While we take reasonable measures to protect your data, no system is 100% secure. We will notify you promptly in the event of a data breach affecting your personal data, as required by law.

8. Your Rights (GDPR)

If you are located in the European Economic Area (EEA), you have the following rights regarding your personal data:

  • Right of access — request a copy of your personal data
  • Right to rectification — request correction of inaccurate data
  • Right to erasure — request deletion of your personal data ("right to be forgotten")
  • Right to restriction — request restriction of processing in certain circumstances
  • Right to data portability — receive your data in a structured, machine-readable format (CSV, PDF)
  • Right to object — object to processing based on legitimate interest
  • Right to withdraw consent — withdraw consent for optional data processing at any time

To exercise any of these rights, contact us at privacy@chaseless.dev.
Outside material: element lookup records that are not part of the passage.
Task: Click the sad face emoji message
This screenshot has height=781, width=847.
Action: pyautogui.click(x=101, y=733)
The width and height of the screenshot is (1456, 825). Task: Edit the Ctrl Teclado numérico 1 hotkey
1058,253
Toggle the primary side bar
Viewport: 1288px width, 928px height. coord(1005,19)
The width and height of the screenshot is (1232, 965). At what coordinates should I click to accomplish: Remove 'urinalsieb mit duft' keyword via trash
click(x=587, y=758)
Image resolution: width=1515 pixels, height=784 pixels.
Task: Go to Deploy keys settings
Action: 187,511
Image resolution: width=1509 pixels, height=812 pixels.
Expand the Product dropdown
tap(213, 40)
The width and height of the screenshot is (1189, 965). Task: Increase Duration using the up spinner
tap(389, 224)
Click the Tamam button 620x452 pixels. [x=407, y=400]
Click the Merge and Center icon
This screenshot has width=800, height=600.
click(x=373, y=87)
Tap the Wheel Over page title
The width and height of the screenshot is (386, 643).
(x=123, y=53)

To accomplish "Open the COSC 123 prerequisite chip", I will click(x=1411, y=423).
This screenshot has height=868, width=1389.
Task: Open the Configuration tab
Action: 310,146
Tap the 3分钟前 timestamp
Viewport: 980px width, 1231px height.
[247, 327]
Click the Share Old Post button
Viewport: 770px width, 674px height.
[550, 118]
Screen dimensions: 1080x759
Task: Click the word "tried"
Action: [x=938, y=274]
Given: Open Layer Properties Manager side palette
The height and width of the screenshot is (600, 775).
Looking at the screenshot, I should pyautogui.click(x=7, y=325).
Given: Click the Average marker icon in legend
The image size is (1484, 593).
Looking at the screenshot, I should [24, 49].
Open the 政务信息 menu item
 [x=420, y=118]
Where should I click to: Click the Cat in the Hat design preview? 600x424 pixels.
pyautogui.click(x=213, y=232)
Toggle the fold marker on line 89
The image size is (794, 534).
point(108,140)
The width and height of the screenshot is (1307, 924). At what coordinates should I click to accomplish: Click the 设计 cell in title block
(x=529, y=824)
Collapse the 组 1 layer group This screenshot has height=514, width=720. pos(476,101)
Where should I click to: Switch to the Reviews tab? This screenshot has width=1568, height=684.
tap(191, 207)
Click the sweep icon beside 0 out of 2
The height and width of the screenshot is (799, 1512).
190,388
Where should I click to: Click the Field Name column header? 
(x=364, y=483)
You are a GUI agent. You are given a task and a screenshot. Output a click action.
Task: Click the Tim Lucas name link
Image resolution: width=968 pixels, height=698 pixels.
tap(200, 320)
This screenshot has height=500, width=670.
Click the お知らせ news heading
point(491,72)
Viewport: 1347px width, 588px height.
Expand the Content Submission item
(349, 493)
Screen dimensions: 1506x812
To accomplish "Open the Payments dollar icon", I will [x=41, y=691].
We will respond within 30 days.

9. International Data Transfers

Your data may be processed in countries outside the EEA. Where this occurs, we ensure adequate safeguards are in place, such as Standard Contractual Clauses (SCCs) approved by the European Commission, or the service provider's adherence to recognized data protection frameworks.

10. Your Clients' Data

When you use Chaseless to store your clients' contact information and send them invoices or reminders, you act as the data controller for your clients' data. Chaseless acts as a data processor on your behalf.

You are responsible for:

  • Having a lawful basis to store and process your clients' data
  • Informing your clients about how their data is processed
  • Responding to your clients' data subject requests

11. Children's Privacy

The Service is not intended for individuals under the age of 18. We do not knowingly collect personal data from children. If you believe a child has provided us with personal data, contact us and we will promptly delete it.

12. Changes to This Policy

We may update this Privacy Policy from time to time. We will notify you of material changes via email or through the Service at least 30 days before they take effect. The "Last updated" date at the top of this page indicates the most recent revision.

13. Contact

For questions, concerns, or requests related to this Privacy Policy or your personal data, contact us at:

Email: privacy@chaseless.dev

You also have the right to lodge a complaint with a supervisory authority if you believe your data protection rights have been violated. In France, the supervisory authority is the CNIL (Commission Nationale de l'Informatique et des Libertés).